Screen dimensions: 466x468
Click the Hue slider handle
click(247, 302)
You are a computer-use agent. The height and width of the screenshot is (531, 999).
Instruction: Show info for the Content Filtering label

-=-=-=-=-

Exactly as they appear above, transcribe the records in full.

Screen dimensions: 466x468
Click the Hue slider handle
click(247, 302)
You are a computer-use agent. The height and width of the screenshot is (531, 999).
Instruction: Show info for the Content Filtering label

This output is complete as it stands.